#### INPUT DATA
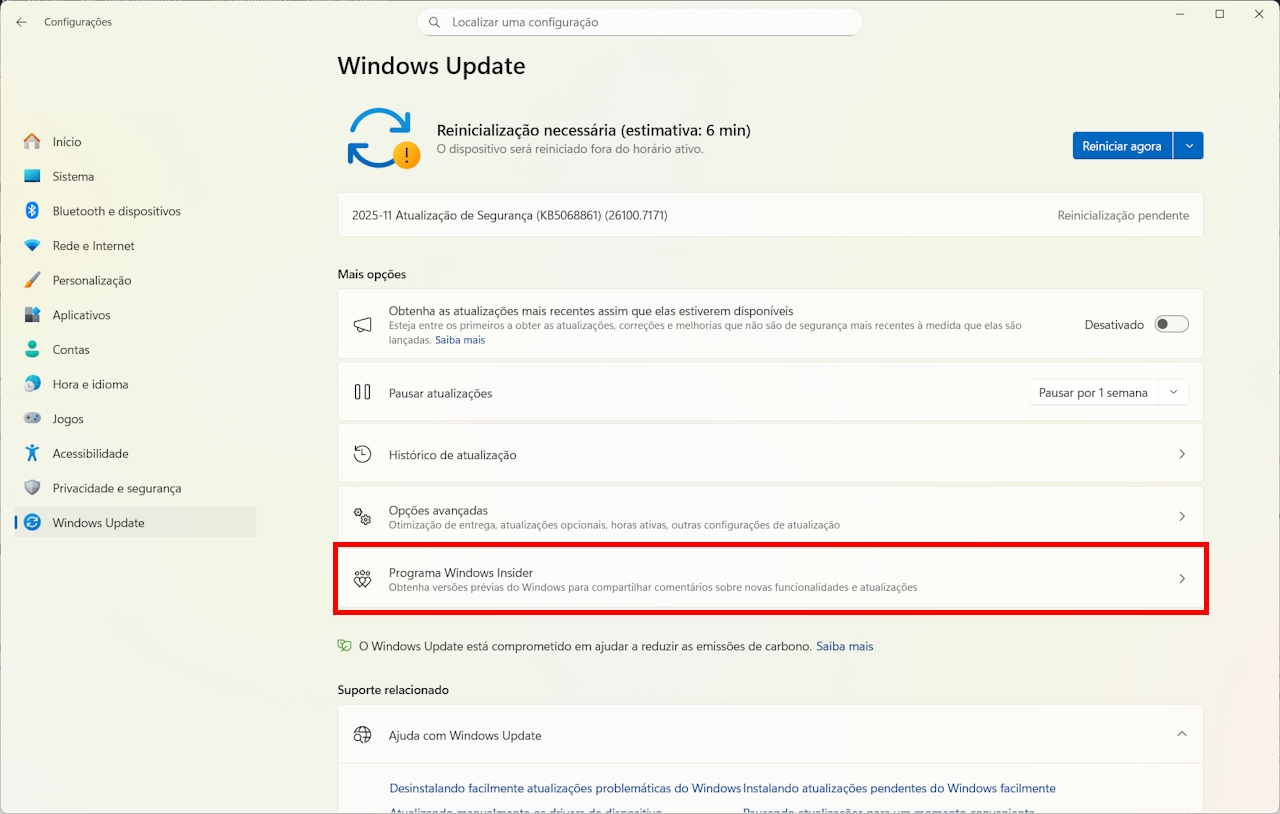Collapse the Ajuda com Windows Update section
This screenshot has width=1280, height=814.
pyautogui.click(x=1182, y=734)
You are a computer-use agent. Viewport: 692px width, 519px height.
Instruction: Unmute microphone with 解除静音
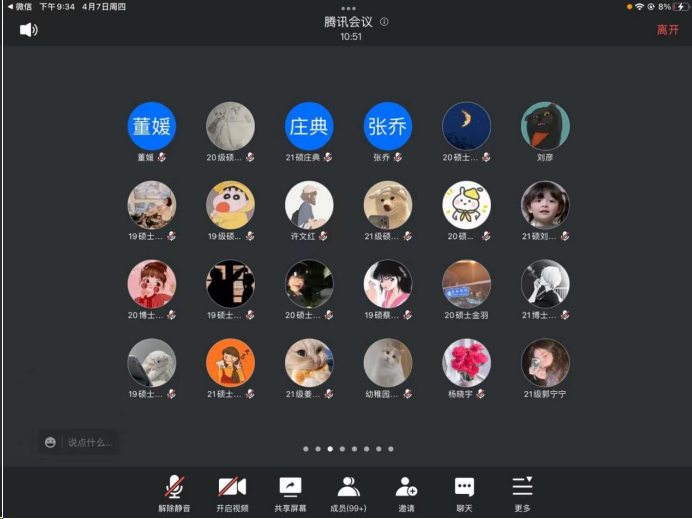pos(174,487)
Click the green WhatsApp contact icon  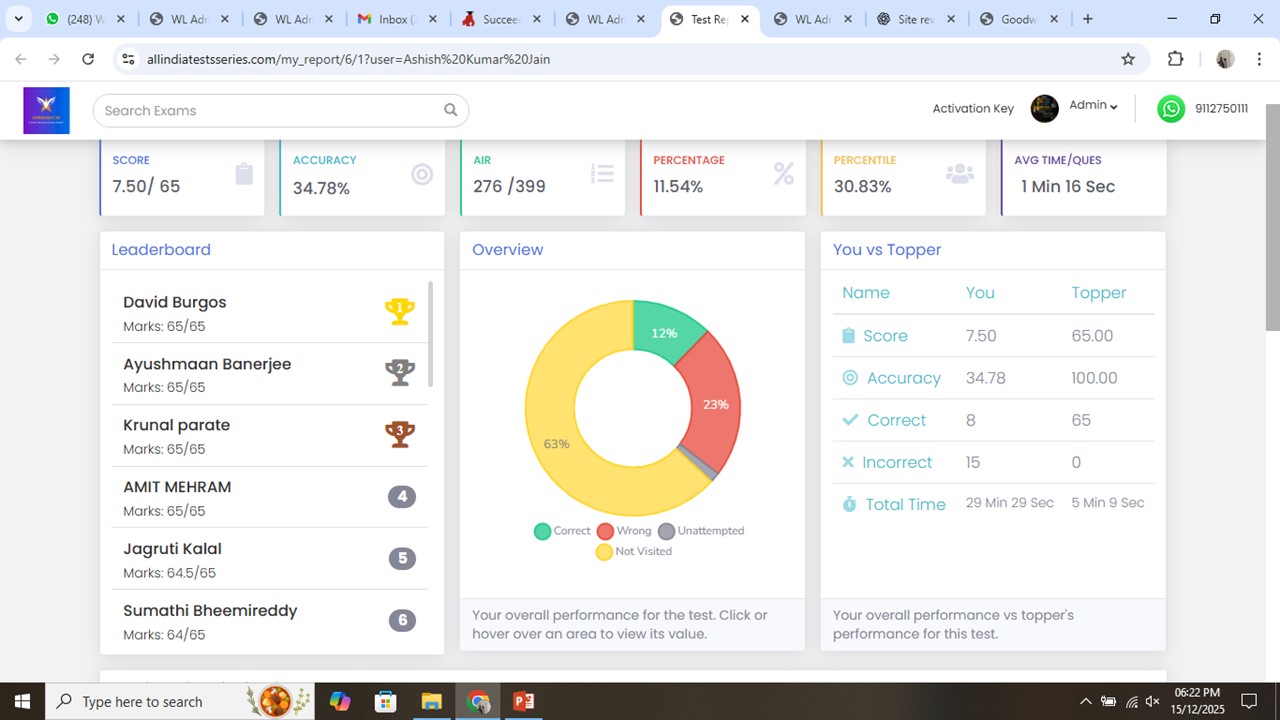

#### EXERCISE GOAL
Your answer must be exactly the lines from the one containing "You are a computer-use" through the last line of the records above, both included, with every picture left out.

#### ANSWER TO THIS PROBLEM
You are a computer-use agent. Viewport: 692px width, 519px height.
Instruction: Unmute microphone with 解除静音
pos(174,487)
Click the green WhatsApp contact icon  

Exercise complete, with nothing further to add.